> [What you need to do]: Repeat the data exactly as it stands.

- - -

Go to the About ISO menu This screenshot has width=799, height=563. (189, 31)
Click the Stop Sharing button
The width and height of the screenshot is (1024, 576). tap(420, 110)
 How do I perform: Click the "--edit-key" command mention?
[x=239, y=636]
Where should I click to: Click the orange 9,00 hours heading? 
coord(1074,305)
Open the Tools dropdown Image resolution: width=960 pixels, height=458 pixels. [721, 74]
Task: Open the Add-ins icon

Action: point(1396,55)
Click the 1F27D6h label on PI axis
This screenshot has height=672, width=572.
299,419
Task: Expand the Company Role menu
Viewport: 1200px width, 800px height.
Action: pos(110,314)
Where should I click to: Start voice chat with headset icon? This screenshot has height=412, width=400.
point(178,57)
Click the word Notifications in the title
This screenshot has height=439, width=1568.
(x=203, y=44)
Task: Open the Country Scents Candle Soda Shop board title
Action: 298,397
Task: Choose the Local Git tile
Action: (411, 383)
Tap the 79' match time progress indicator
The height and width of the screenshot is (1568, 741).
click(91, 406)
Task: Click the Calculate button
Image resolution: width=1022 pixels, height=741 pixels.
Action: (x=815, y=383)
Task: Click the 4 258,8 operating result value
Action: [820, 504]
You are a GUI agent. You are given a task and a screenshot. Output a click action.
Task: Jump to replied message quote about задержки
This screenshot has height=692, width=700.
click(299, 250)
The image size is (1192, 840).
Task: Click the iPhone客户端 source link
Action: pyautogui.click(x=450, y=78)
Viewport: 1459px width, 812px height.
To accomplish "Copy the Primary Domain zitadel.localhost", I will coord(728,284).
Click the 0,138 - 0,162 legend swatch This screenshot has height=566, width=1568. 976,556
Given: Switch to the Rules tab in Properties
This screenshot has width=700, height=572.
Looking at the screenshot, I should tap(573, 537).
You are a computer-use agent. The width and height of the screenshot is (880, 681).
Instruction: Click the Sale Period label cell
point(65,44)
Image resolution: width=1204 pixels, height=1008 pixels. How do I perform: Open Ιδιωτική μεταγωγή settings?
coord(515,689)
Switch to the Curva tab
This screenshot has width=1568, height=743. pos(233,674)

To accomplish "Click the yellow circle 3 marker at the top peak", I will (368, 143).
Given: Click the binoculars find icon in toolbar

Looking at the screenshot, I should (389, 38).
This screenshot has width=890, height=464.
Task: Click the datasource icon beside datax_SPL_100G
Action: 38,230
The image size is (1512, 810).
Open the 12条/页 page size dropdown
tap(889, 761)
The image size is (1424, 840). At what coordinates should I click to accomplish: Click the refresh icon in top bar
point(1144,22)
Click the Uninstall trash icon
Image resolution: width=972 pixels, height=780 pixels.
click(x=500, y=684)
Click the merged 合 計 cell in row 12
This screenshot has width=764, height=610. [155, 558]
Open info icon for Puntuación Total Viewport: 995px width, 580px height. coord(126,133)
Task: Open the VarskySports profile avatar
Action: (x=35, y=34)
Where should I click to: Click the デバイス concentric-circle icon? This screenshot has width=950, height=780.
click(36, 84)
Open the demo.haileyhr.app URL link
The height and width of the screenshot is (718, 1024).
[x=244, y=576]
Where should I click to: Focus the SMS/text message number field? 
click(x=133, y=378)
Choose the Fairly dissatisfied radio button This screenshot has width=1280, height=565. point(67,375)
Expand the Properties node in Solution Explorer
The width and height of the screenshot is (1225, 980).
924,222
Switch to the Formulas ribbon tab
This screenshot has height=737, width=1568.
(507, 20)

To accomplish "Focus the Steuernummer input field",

- - -

> [Problem solution]:
Go to the About ISO menu This screenshot has width=799, height=563. (189, 31)
Click the Stop Sharing button
The width and height of the screenshot is (1024, 576). tap(420, 110)
 How do I perform: Click the "--edit-key" command mention?
[x=239, y=636]
Where should I click to: Click the orange 9,00 hours heading? 
coord(1074,305)
Open the Tools dropdown Image resolution: width=960 pixels, height=458 pixels. [721, 74]
Task: Open the Add-ins icon

Action: point(1396,55)
Click the 1F27D6h label on PI axis
This screenshot has height=672, width=572.
299,419
Task: Expand the Company Role menu
Viewport: 1200px width, 800px height.
Action: pos(110,314)
Where should I click to: Start voice chat with headset icon? This screenshot has height=412, width=400.
point(178,57)
Click the word Notifications in the title
This screenshot has height=439, width=1568.
(x=203, y=44)
Task: Open the Country Scents Candle Soda Shop board title
Action: 298,397
Task: Choose the Local Git tile
Action: (411, 383)
Tap the 79' match time progress indicator
The height and width of the screenshot is (1568, 741).
click(91, 406)
Task: Click the Calculate button
Image resolution: width=1022 pixels, height=741 pixels.
Action: (x=815, y=383)
Task: Click the 4 258,8 operating result value
Action: [820, 504]
You are a GUI agent. You are given a task and a screenshot. Output a click action.
Task: Jump to replied message quote about задержки
This screenshot has height=692, width=700.
click(299, 250)
The image size is (1192, 840).
Task: Click the iPhone客户端 source link
Action: pyautogui.click(x=450, y=78)
Viewport: 1459px width, 812px height.
To accomplish "Copy the Primary Domain zitadel.localhost", I will coord(728,284).
Click the 0,138 - 0,162 legend swatch This screenshot has height=566, width=1568. 976,556
Given: Switch to the Rules tab in Properties
This screenshot has width=700, height=572.
Looking at the screenshot, I should tap(573, 537).
You are a computer-use agent. The width and height of the screenshot is (880, 681).
Instruction: Click the Sale Period label cell
point(65,44)
Image resolution: width=1204 pixels, height=1008 pixels. How do I perform: Open Ιδιωτική μεταγωγή settings?
coord(515,689)
Switch to the Curva tab
This screenshot has width=1568, height=743. pos(233,674)

To accomplish "Click the yellow circle 3 marker at the top peak", I will (368, 143).
Given: Click the binoculars find icon in toolbar

Looking at the screenshot, I should (389, 38).
This screenshot has width=890, height=464.
Task: Click the datasource icon beside datax_SPL_100G
Action: 38,230
The image size is (1512, 810).
Open the 12条/页 page size dropdown
tap(889, 761)
The image size is (1424, 840). At what coordinates should I click to accomplish: Click the refresh icon in top bar
point(1144,22)
Click the Uninstall trash icon
Image resolution: width=972 pixels, height=780 pixels.
click(x=500, y=684)
Click the merged 合 計 cell in row 12
This screenshot has width=764, height=610. [155, 558]
Open info icon for Puntuación Total Viewport: 995px width, 580px height. coord(126,133)
Task: Open the VarskySports profile avatar
Action: (x=35, y=34)
Where should I click to: Click the デバイス concentric-circle icon? This screenshot has width=950, height=780.
click(36, 84)
Open the demo.haileyhr.app URL link
The height and width of the screenshot is (718, 1024).
[x=244, y=576]
Where should I click to: Focus the SMS/text message number field? 
click(x=133, y=378)
Choose the Fairly dissatisfied radio button This screenshot has width=1280, height=565. point(67,375)
Expand the Properties node in Solution Explorer
The width and height of the screenshot is (1225, 980).
924,222
Switch to the Formulas ribbon tab
This screenshot has height=737, width=1568.
(507, 20)

To accomplish "Focus the Steuernummer input field",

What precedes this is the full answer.